Task prompt
Turn the listing below into a Markdown table with two columns, No. and Entry. Give each nonblank line its own row with its number, and leave out the blank lines.

====== Exercise material ======

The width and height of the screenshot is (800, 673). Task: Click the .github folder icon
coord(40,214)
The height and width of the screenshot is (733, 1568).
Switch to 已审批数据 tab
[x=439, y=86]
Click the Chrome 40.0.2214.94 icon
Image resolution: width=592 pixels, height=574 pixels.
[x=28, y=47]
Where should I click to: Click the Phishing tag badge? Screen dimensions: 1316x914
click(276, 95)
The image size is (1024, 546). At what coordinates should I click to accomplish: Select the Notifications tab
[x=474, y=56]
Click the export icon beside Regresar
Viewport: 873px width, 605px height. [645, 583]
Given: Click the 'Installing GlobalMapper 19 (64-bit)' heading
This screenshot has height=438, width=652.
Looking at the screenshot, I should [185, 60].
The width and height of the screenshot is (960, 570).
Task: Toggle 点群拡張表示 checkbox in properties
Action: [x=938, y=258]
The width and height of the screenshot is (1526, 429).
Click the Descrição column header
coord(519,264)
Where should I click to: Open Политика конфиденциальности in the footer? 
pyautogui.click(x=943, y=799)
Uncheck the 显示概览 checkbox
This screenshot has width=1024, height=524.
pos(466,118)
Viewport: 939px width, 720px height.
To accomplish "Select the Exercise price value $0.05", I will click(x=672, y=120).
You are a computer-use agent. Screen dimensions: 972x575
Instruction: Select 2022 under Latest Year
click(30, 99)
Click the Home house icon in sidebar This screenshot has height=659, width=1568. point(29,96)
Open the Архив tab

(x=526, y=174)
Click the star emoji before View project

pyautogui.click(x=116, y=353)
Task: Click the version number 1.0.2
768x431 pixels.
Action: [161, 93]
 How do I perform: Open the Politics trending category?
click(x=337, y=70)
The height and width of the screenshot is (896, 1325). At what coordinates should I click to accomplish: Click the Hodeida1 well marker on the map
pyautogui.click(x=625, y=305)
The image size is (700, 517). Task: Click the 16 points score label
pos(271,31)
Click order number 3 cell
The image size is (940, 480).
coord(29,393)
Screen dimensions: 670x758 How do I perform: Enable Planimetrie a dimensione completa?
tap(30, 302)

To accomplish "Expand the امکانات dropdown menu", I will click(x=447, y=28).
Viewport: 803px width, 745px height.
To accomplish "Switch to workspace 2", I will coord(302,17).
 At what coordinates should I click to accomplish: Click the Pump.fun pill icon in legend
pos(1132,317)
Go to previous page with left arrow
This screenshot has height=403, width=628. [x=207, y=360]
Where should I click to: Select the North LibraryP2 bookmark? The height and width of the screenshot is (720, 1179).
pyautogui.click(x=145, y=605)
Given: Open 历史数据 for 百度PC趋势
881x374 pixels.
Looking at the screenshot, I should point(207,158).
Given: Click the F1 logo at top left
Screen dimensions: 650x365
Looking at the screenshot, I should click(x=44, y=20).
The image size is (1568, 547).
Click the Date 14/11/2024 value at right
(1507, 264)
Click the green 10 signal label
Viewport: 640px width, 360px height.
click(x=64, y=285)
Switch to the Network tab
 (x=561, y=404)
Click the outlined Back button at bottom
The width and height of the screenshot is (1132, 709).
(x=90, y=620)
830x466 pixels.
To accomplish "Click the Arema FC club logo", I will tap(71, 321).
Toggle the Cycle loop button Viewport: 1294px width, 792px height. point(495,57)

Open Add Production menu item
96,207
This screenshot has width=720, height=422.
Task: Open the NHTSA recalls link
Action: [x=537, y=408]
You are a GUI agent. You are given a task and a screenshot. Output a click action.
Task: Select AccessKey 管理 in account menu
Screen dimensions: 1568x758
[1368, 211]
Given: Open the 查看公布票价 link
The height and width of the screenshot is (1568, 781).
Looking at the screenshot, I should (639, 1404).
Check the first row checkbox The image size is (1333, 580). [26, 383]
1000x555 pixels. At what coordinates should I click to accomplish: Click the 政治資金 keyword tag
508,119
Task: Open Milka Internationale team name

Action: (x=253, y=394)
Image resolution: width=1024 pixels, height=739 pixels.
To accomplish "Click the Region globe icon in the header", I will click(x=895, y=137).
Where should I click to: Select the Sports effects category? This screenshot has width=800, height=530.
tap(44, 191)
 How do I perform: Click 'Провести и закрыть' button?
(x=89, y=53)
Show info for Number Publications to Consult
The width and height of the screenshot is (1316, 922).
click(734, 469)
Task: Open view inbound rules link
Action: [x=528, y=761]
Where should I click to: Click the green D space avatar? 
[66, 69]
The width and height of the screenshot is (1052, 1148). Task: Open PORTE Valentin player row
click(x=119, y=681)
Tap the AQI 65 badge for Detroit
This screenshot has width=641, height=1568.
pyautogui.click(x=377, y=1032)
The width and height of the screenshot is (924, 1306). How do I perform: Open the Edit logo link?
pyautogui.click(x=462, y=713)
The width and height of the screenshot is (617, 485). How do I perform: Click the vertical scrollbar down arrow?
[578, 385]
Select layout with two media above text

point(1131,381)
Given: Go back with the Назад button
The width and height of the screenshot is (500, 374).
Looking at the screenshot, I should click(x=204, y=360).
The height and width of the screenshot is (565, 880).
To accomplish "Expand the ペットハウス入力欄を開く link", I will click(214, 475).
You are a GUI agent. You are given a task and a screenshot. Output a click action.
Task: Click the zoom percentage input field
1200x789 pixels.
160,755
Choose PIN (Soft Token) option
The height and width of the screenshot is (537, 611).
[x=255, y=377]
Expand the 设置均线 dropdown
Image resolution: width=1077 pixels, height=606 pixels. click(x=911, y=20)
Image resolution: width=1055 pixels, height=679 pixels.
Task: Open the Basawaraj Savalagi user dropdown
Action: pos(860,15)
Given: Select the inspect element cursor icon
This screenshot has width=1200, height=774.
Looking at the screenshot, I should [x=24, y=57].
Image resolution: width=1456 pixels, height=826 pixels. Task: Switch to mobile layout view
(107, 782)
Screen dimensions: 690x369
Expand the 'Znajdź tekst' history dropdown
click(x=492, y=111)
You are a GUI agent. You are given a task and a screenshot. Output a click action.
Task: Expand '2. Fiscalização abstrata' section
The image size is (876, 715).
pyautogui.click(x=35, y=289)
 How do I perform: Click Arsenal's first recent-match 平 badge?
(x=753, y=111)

======

Answer to this problem
| No. | Entry |
|---|---|
| 1 | The width and height of the screenshot is (800, 673). Task: Click the .github folder icon |
| 2 | coord(40,214) |
| 3 | The height and width of the screenshot is (733, 1568). |
| 4 | Switch to 已审批数据 tab |
| 5 | [x=439, y=86] |
| 6 | Click the Chrome 40.0.2214.94 icon |
| 7 | Image resolution: width=592 pixels, height=574 pixels. |
| 8 | [x=28, y=47] |
| 9 | Where should I click to: Click the Phishing tag badge? Screen dimensions: 1316x914 |
| 10 | click(276, 95) |
| 11 | The image size is (1024, 546). At what coordinates should I click to accomplish: Select the Notifications tab |
| 12 | [x=474, y=56] |
| 13 | Click the export icon beside Regresar |
| 14 | Viewport: 873px width, 605px height. [645, 583] |
| 15 | Given: Click the 'Installing GlobalMapper 19 (64-bit)' heading |
| 16 | This screenshot has height=438, width=652. |
| 17 | Looking at the screenshot, I should [185, 60]. |
| 18 | The width and height of the screenshot is (960, 570). |
| 19 | Task: Toggle 点群拡張表示 checkbox in properties |
| 20 | Action: [x=938, y=258] |
| 21 | The width and height of the screenshot is (1526, 429). |
| 22 | Click the Descrição column header |
| 23 | coord(519,264) |
| 24 | Where should I click to: Open Политика конфиденциальности in the footer?  |
| 25 | pyautogui.click(x=943, y=799) |
| 26 | Uncheck the 显示概览 checkbox |
| 27 | This screenshot has width=1024, height=524. |
| 28 | pos(466,118) |
| 29 | Viewport: 939px width, 720px height. |
| 30 | To accomplish "Select the Exercise price value $0.05", I will click(x=672, y=120). |
| 31 | You are a computer-use agent. Screen dimensions: 972x575 |
| 32 | Instruction: Select 2022 under Latest Year |
| 33 | click(30, 99) |
| 34 | Click the Home house icon in sidebar This screenshot has height=659, width=1568. point(29,96) |
| 35 | Open the Архив tab |
| 36 | (x=526, y=174) |
| 37 | Click the star emoji before View project |
| 38 | pyautogui.click(x=116, y=353) |
| 39 | Task: Click the version number 1.0.2 |
| 40 | 768x431 pixels. |
| 41 | Action: [161, 93] |
| 42 |  How do I perform: Open the Politics trending category? |
| 43 | click(x=337, y=70) |
| 44 | The height and width of the screenshot is (896, 1325). At what coordinates should I click to accomplish: Click the Hodeida1 well marker on the map |
| 45 | pyautogui.click(x=625, y=305) |
| 46 | The image size is (700, 517). Task: Click the 16 points score label |
| 47 | pos(271,31) |
| 48 | Click order number 3 cell |
| 49 | The image size is (940, 480). |
| 50 | coord(29,393) |
| 51 | Screen dimensions: 670x758 How do I perform: Enable Planimetrie a dimensione completa? |
| 52 | tap(30, 302) |
| 53 | To accomplish "Expand the امکانات dropdown menu", I will click(x=447, y=28). |
| 54 | Viewport: 803px width, 745px height. |
| 55 | To accomplish "Switch to workspace 2", I will coord(302,17). |
| 56 |  At what coordinates should I click to accomplish: Click the Pump.fun pill icon in legend |
| 57 | pos(1132,317) |
| 58 | Go to previous page with left arrow |
| 59 | This screenshot has height=403, width=628. [x=207, y=360] |
| 60 | Where should I click to: Select the North LibraryP2 bookmark? The height and width of the screenshot is (720, 1179). |
| 61 | pyautogui.click(x=145, y=605) |
| 62 | Given: Open 历史数据 for 百度PC趋势 |
| 63 | 881x374 pixels. |
| 64 | Looking at the screenshot, I should point(207,158). |
| 65 | Given: Click the F1 logo at top left |
| 66 | Screen dimensions: 650x365 |
| 67 | Looking at the screenshot, I should click(x=44, y=20). |
| 68 | The image size is (1568, 547). |
| 69 | Click the Date 14/11/2024 value at right |
| 70 | (1507, 264) |
| 71 | Click the green 10 signal label |
| 72 | Viewport: 640px width, 360px height. |
| 73 | click(x=64, y=285) |
| 74 | Switch to the Network tab |
| 75 |  (x=561, y=404) |
| 76 | Click the outlined Back button at bottom |
| 77 | The width and height of the screenshot is (1132, 709). |
| 78 | (x=90, y=620) |
| 79 | 830x466 pixels. |
| 80 | To accomplish "Click the Arema FC club logo", I will tap(71, 321). |
| 81 | Toggle the Cycle loop button Viewport: 1294px width, 792px height. point(495,57) |
| 82 | Open Add Production menu item |
| 83 | 96,207 |
| 84 | This screenshot has width=720, height=422. |
| 85 | Task: Open the NHTSA recalls link |
| 86 | Action: [x=537, y=408] |
| 87 | You are a GUI agent. You are given a task and a screenshot. Output a click action. |
| 88 | Task: Select AccessKey 管理 in account menu |
| 89 | Screen dimensions: 1568x758 |
| 90 | [1368, 211] |
| 91 | Given: Open the 查看公布票价 link |
| 92 | The height and width of the screenshot is (1568, 781). |
| 93 | Looking at the screenshot, I should (639, 1404). |
| 94 | Check the first row checkbox The image size is (1333, 580). [26, 383] |
| 95 | 1000x555 pixels. At what coordinates should I click to accomplish: Click the 政治資金 keyword tag |
| 96 | 508,119 |
| 97 | Task: Open Milka Internationale team name |
| 98 | Action: (x=253, y=394) |
| 99 | Image resolution: width=1024 pixels, height=739 pixels. |
| 100 | To accomplish "Click the Region globe icon in the header", I will click(x=895, y=137). |
| 101 | Where should I click to: Select the Sports effects category? This screenshot has width=800, height=530. |
| 102 | tap(44, 191) |
| 103 |  How do I perform: Click 'Провести и закрыть' button? |
| 104 | (x=89, y=53) |
| 105 | Show info for Number Publications to Consult |
| 106 | The width and height of the screenshot is (1316, 922). |
| 107 | click(734, 469) |
| 108 | Task: Open view inbound rules link |
| 109 | Action: [x=528, y=761] |
| 110 | Where should I click to: Click the green D space avatar?  |
| 111 | [66, 69] |
| 112 | The width and height of the screenshot is (1052, 1148). Task: Open PORTE Valentin player row |
| 113 | click(x=119, y=681) |
| 114 | Tap the AQI 65 badge for Detroit |
| 115 | This screenshot has width=641, height=1568. |
| 116 | pyautogui.click(x=377, y=1032) |
| 117 | The width and height of the screenshot is (924, 1306). How do I perform: Open the Edit logo link? |
| 118 | pyautogui.click(x=462, y=713) |
| 119 | The width and height of the screenshot is (617, 485). How do I perform: Click the vertical scrollbar down arrow? |
| 120 | [578, 385] |
| 121 | Select layout with two media above text |
| 122 | point(1131,381) |
| 123 | Given: Go back with the Назад button |
| 124 | The width and height of the screenshot is (500, 374). |
| 125 | Looking at the screenshot, I should click(x=204, y=360). |
| 126 | The height and width of the screenshot is (565, 880). |
| 127 | To accomplish "Expand the ペットハウス入力欄を開く link", I will click(214, 475). |
| 128 | You are a GUI agent. You are given a task and a screenshot. Output a click action. |
| 129 | Task: Click the zoom percentage input field |
| 130 | 1200x789 pixels. |
| 131 | 160,755 |
| 132 | Choose PIN (Soft Token) option |
| 133 | The height and width of the screenshot is (537, 611). |
| 134 | [x=255, y=377] |
| 135 | Expand the 设置均线 dropdown |
| 136 | Image resolution: width=1077 pixels, height=606 pixels. click(x=911, y=20) |
| 137 | Image resolution: width=1055 pixels, height=679 pixels. |
| 138 | Task: Open the Basawaraj Savalagi user dropdown |
| 139 | Action: pos(860,15) |
| 140 | Given: Select the inspect element cursor icon |
| 141 | This screenshot has width=1200, height=774. |
| 142 | Looking at the screenshot, I should [x=24, y=57]. |
| 143 | Image resolution: width=1456 pixels, height=826 pixels. Task: Switch to mobile layout view |
| 144 | (107, 782) |
| 145 | Screen dimensions: 690x369 |
| 146 | Expand the 'Znajdź tekst' history dropdown |
| 147 | click(x=492, y=111) |
| 148 | You are a GUI agent. You are given a task and a screenshot. Output a click action. |
| 149 | Task: Expand '2. Fiscalização abstrata' section |
| 150 | The image size is (876, 715). |
| 151 | pyautogui.click(x=35, y=289) |
| 152 |  How do I perform: Click Arsenal's first recent-match 平 badge? |
| 153 | (x=753, y=111) |